Diluncurkan pada tanggal 22 Maret 2012 bertepatan dengan Hari Air Internasional, di Simpul Space, BCCF, Jalan Purnawarman nomor 70 Bandung, tempat ajang kreativitas warga Bandung bertemu dan beradu. Berlangsung dari sore dimana isi buku dikupas dan permasalahan air didiskusikan dengan narasumber yang terkait . Hingga malam hari karena bukan kota Bandung namanya apabila ajang kreativitas seni musik tidak diberi ruang untuk menunjukkan eksistensinya.

Buku “Kehausan di Ladang Air” merupakan karya Zaki Yamani, seorang jurnalis harian umum terkemuka di Jawabarat, ketua Aliansi Jurnalis Independen (AJI) Bandung, peraih Mochtar Lubis Fellowship, peraih Developing Asia Journalism Awards (DAJA), penghargaan jurnalisme tingkat Asia-Pasifik dan peraih Anugerah Adiwarta Sampoerna.

Mungkin berlebihan menyebut deretan penghargaannya tetapi mungkin juga tidak. Karena pada peluncuran perdana bukunya, sang penulis justru berhalangan hadir. Zaki harus ke Garut untuk peliputan, mengutamakan tugas jurnalis dibanding seremoni buku.

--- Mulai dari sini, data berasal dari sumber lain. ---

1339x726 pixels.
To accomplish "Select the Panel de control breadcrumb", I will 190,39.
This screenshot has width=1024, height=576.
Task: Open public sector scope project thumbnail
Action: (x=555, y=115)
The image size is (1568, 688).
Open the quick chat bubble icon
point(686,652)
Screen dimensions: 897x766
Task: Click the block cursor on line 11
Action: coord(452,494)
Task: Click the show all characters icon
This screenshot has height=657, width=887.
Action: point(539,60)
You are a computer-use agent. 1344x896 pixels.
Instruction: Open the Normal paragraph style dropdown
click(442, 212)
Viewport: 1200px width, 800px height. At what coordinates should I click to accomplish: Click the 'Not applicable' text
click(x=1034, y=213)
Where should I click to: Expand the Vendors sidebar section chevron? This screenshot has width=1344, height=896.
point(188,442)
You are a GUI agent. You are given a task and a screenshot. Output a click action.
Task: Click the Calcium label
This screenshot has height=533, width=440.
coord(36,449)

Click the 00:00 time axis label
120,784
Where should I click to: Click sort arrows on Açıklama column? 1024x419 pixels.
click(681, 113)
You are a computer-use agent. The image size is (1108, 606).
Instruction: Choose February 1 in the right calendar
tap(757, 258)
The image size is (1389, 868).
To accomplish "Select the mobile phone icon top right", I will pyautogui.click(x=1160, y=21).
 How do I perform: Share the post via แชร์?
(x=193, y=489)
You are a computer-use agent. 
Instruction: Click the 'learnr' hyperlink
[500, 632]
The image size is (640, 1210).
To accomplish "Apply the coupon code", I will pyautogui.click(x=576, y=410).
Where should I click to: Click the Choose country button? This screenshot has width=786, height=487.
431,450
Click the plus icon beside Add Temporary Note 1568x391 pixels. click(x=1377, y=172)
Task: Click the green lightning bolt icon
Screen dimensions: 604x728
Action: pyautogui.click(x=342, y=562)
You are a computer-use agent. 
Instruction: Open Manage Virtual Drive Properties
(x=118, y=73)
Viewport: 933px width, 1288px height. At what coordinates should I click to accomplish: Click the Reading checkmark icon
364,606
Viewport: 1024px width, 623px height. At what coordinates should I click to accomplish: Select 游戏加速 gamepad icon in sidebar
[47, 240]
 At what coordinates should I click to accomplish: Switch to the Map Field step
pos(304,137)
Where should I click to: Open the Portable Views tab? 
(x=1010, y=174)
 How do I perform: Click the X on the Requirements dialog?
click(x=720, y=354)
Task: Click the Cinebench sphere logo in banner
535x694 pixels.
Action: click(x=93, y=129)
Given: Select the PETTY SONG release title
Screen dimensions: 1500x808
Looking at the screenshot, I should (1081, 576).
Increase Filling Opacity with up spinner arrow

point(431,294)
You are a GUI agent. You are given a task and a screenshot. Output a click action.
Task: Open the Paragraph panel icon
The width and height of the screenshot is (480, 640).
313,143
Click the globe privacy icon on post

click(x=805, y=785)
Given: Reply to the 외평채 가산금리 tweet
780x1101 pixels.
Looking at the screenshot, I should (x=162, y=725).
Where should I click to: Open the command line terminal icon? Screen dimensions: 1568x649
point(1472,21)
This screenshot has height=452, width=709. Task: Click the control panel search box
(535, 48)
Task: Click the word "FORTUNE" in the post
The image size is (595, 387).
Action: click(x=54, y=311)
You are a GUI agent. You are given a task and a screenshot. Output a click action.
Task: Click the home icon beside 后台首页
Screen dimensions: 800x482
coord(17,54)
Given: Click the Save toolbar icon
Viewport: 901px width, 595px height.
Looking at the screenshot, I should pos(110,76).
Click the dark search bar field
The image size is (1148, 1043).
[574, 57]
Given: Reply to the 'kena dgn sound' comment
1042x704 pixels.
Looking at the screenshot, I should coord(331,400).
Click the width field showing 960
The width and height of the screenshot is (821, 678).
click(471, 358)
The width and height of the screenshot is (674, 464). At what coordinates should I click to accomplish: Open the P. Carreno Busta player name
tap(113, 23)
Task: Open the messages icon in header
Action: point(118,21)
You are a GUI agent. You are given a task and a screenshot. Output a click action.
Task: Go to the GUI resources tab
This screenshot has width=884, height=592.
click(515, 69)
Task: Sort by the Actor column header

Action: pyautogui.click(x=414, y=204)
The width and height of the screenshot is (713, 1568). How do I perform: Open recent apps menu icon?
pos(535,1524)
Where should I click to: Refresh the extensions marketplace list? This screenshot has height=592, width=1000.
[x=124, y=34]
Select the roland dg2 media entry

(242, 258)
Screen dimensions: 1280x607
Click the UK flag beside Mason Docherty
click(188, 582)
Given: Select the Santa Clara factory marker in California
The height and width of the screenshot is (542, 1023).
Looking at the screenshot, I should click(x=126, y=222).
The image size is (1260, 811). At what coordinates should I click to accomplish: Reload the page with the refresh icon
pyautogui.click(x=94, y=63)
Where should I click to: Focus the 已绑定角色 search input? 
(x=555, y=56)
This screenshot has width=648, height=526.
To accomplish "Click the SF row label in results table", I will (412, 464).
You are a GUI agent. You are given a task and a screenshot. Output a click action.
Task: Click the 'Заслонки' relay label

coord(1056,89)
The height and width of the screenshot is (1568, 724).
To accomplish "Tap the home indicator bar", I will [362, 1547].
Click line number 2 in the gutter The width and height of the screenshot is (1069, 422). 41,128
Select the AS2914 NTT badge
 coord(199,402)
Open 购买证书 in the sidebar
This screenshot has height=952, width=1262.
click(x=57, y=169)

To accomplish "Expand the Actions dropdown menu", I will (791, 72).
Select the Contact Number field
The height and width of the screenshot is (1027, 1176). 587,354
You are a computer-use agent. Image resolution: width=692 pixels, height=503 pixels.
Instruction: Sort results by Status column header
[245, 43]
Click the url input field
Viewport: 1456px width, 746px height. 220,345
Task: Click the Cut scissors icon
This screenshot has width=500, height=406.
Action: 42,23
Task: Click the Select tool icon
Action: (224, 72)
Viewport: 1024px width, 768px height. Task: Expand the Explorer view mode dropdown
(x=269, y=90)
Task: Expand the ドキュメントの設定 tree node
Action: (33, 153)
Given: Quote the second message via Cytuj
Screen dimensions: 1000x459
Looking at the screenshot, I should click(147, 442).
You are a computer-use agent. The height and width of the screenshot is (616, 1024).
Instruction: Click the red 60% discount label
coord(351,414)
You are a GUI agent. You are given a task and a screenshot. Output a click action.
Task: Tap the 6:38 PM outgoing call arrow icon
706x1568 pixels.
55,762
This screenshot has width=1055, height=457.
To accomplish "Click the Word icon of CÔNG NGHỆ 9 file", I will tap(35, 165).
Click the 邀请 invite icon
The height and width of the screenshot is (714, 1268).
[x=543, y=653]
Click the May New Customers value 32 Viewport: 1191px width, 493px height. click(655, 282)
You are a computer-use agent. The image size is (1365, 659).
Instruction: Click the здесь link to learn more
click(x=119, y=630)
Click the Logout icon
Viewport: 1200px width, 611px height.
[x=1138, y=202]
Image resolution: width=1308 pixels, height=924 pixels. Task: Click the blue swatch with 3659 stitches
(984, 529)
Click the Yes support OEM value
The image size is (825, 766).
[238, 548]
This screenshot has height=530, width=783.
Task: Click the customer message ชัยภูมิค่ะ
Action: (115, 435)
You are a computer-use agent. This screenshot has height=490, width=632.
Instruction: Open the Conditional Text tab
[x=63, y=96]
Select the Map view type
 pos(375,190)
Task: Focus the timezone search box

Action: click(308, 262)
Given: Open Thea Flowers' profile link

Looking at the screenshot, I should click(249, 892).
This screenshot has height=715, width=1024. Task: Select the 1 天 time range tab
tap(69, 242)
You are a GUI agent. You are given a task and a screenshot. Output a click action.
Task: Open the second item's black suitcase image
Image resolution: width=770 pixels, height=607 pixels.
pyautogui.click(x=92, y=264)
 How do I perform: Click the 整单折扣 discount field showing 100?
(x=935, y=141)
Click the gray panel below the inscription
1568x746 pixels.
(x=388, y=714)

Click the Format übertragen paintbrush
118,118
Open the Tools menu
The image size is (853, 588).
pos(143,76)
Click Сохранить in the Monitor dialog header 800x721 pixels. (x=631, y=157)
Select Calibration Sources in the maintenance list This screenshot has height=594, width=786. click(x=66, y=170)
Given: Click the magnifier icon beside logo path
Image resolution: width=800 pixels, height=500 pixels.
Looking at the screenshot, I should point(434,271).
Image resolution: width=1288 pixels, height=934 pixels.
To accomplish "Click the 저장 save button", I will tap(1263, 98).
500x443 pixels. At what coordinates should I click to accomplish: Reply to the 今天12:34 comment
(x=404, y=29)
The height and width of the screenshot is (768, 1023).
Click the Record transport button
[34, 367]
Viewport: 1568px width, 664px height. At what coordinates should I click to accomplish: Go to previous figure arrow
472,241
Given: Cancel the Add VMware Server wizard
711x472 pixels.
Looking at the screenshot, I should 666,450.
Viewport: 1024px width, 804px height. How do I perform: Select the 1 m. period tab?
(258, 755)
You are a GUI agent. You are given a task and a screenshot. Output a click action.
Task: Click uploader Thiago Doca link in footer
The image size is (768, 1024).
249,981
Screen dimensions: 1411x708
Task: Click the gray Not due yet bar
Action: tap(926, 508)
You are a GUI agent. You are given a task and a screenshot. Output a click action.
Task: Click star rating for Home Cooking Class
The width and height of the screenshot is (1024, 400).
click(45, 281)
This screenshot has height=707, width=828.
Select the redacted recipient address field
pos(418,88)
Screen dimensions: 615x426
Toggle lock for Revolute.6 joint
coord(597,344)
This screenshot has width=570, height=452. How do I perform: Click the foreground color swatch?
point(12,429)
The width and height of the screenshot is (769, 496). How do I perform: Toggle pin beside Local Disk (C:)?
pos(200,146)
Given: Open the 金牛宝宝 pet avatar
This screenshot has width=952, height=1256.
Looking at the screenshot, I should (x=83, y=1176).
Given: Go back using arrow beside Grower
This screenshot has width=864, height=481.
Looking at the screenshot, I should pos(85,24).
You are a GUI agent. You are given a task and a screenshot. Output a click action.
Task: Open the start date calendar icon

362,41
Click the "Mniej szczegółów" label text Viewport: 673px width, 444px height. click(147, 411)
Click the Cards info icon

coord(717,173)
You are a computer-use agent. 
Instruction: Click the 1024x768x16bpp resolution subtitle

Tetapi walau tidak dihadiri sang penulis buku, acara berlangsung meriah. Maklumlah buku ini didukung dan diterbitkan atas kerjasama Lembaga Studi Pers dan Pembangunan (LSPP), Bandung Urbane Community, Walhi Jabar dan FK3I Jabar. Sehingga semua bekerja sama mempromosikan  dan menyebarkan buku ini sebanyak mungkin.

Langkah Zaki memang tepat, karena ini bukan buku biasa. Pembaca seolah diajak melihat fragmen-fragmen kehidupan kota Bandung khususnya di pemukiman padat penduduk. Tentang produktivitas penduduk yang menurun karena harus mengantri air atau begadang akibat menunggu air. Tentang pedagang air dan lingkarannya. Tentang premanisme, pemasangan instalasi illegal oleh oknum PDAM. Tentang ormas yang blak-blakan dicantumkan identitasnya oleh Zaki. Dan tentang betapa iklim politikpun mampu mempengaruhi kebijakan air minum.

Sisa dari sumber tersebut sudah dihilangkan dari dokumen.